Answer: The manufacturers are defending these as they would any product liability case. They’re trying to draw the distinction that it’s not their product which is the cause of these people’s chondrolysis or underlying pathology. They’re also attacking the experts the plaintiffs use by saying that the science is in its infancy and shouldn’t be permitted to be presented to a jury. Finally, they are looking for other reasons why the patient might have these problems besides the obvious, which is the pain pump issue, and of course the nature and extent of medical treatment, etc.

So, there’s no new real defenses. It’s the standard ones. However, I think the liability against the manufacturers is pretty strong. Sometimes they’ll try and point the finger at the anesthetic manufacturer, but that’s been held to somewhat of a minimum.

Question: Pain pumps are classified as Class II medical devices. Can you define that and explain why it's significant?

Answer: Medical devices are classified into categories.

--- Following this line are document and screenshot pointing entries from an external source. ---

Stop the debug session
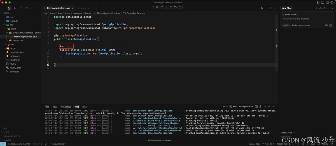Viewport: 336px width, 146px height. click(x=180, y=7)
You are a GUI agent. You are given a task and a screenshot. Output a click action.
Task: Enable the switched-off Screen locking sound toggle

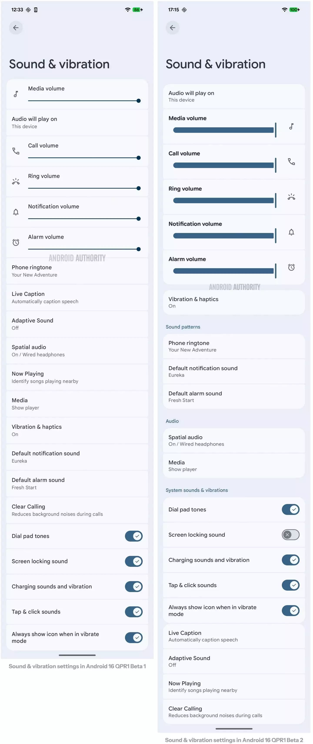coord(290,535)
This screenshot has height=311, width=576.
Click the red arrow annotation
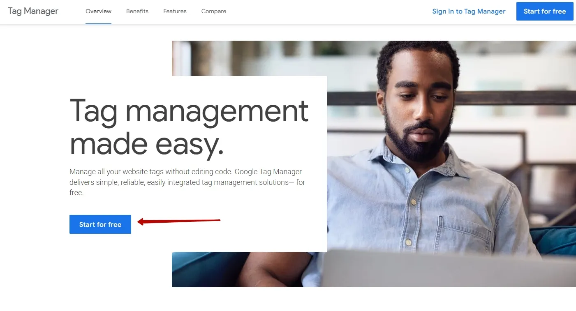[x=179, y=222]
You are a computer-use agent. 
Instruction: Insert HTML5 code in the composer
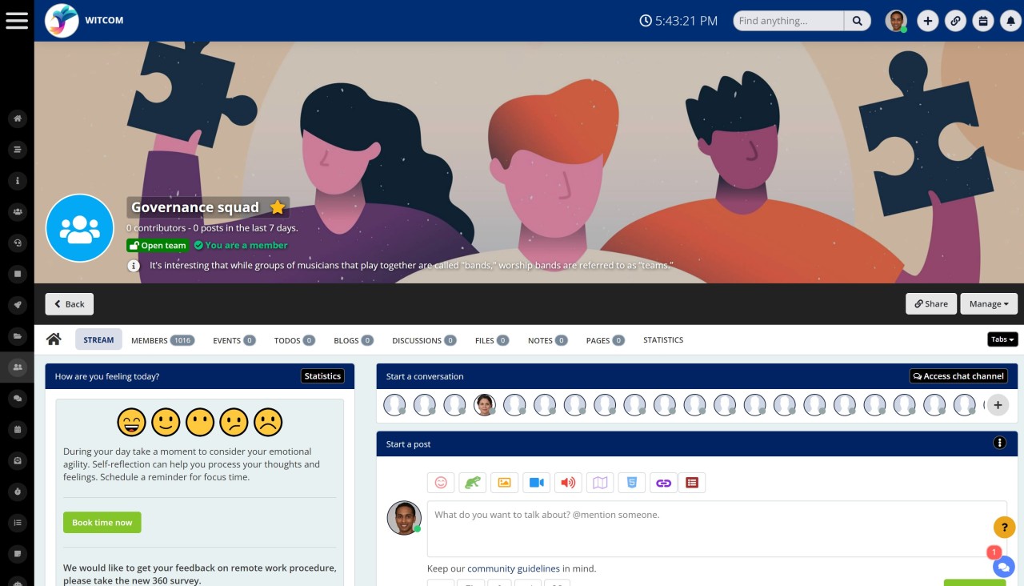coord(631,482)
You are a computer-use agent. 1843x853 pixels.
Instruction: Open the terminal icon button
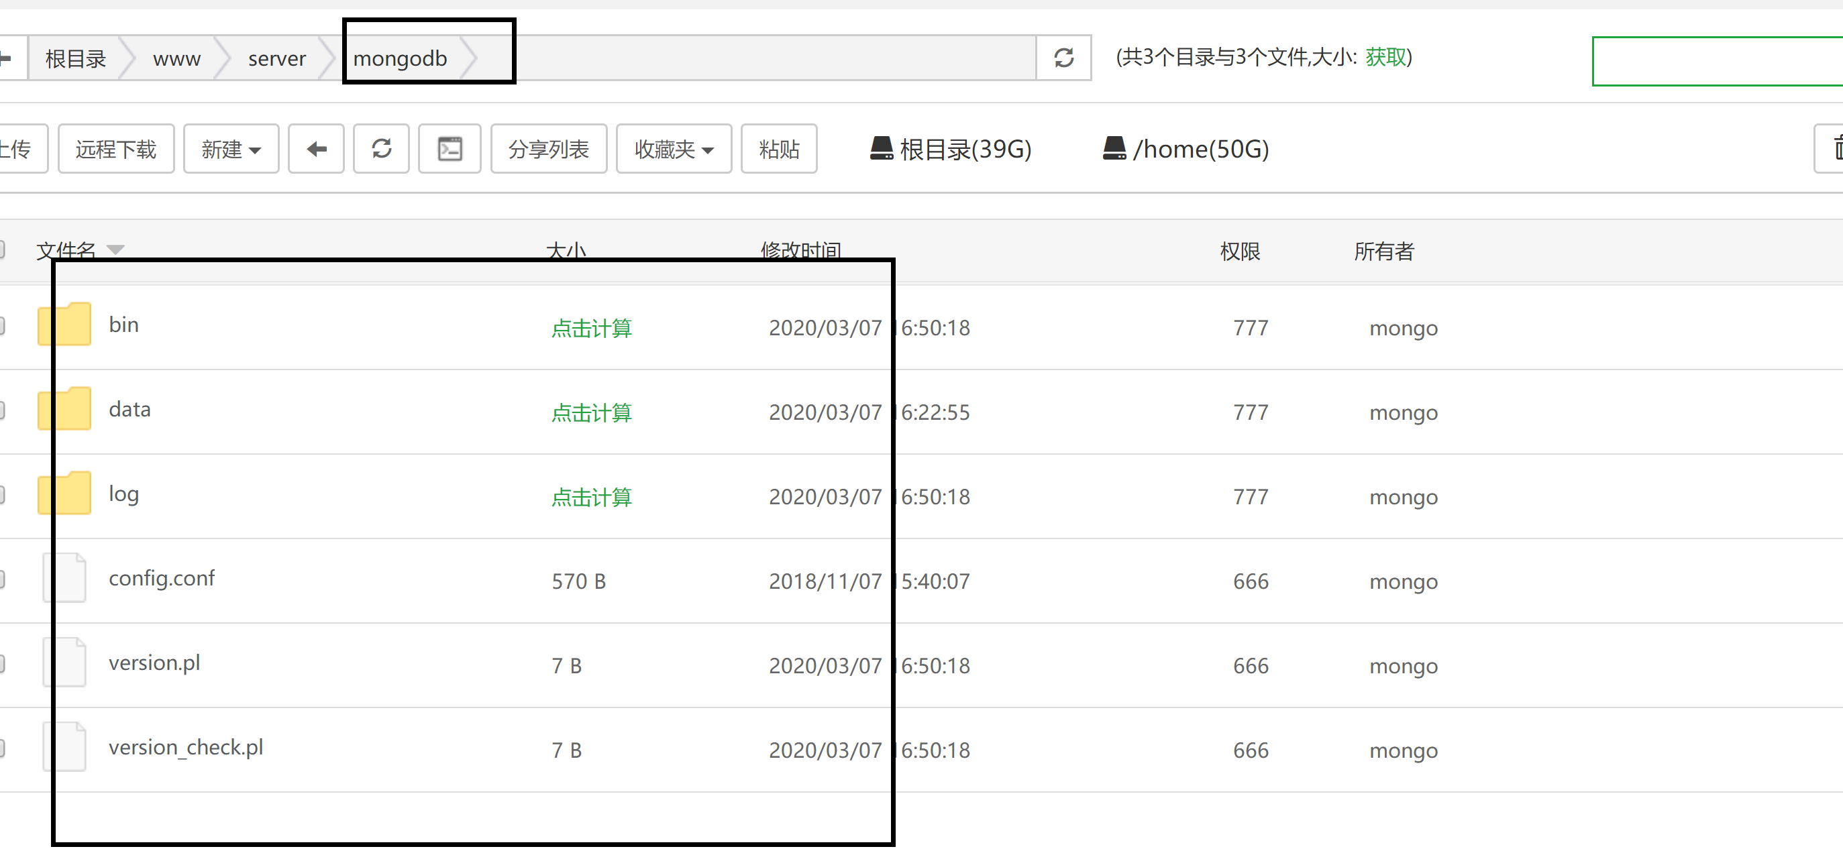point(449,149)
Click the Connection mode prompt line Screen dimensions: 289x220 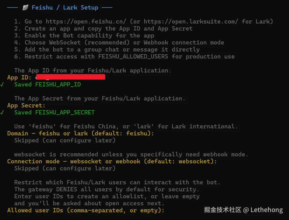[x=112, y=161]
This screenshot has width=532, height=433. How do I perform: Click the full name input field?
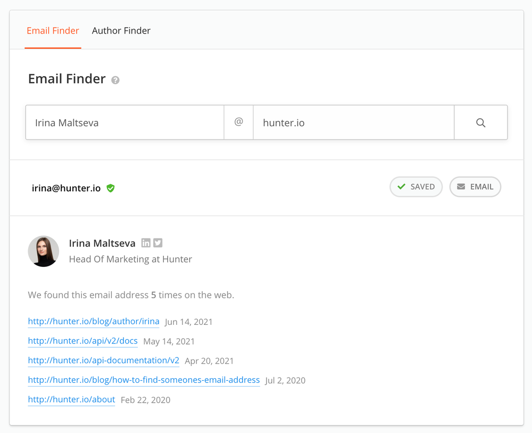125,123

If you are a Class II medical device, you are not subject to the pre-market notification requirements of the FDA. In other words, instead of having to show that a product is safe using human clinical trials, you merely have to show that it is 'substantially equivalent' to a device that has already been FDA-approved under a pre-market approval process. So what you do is you put these devices on the market saying, 'This is just like what the FDA has already approved.'

So, the seminal point is these shoulder pain pumps did not go through a pre-market approval process. They didn’t need to submit the manufacturers’ substantial safety data to the FDA. Now what’s important is the FDA originally approved these pain pumps for the insertion of analgesic, meaning anesthetic, into the muscle, skin or nerve tissue, not – I repeat, not – the cartilage, not the shoulder joint. So in June of 1998, McKinley Medical sought FDA approval to add synovial cavities, which is the area surrounding the bone and the joint, as part of what these pumps should be allowed to do. The FDA denied the approval.

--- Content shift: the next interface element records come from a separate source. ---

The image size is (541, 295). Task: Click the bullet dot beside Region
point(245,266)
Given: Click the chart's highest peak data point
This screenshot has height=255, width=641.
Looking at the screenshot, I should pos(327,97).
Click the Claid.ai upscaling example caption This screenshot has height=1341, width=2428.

Nevertheless, the manufacturers of these pain pumps touted the benefits that it’s better pain relief than taking systemic narcotics. You need less medication, you have a quicker return to normal, decreased complications, etc. So the bottom line is with touting those benefits and despite the FDA denying that use, they still marketed these to the medical profession saying that if you place them into a shoulder – or sometimes the knee joint – in the glenohumeral joint space, for example, that would benefit the patient. However, as we know, that’s exactly the opposite of what's happening. As we’ve come to learn, the injury of glenohumeral chondrolysis, or PAGCL, is very significant.

Question: How does the preemption argument apply to these cases?

Answer: It doesn't. These are Class II medical devices, meaning there’s no preemption if it did not have to go through all the bells, whistles and hoops that a Class I does. In other words, this particular class of pain pumps didn’t have to go through FDA scrutiny and extensive human trials. It was basically grandfathered in by saying, 'It’s substantially equivalent,' to a device that’s already been FDA-approved. Where the twist occurs is that the FDA didn’t even approve these for this particular usage.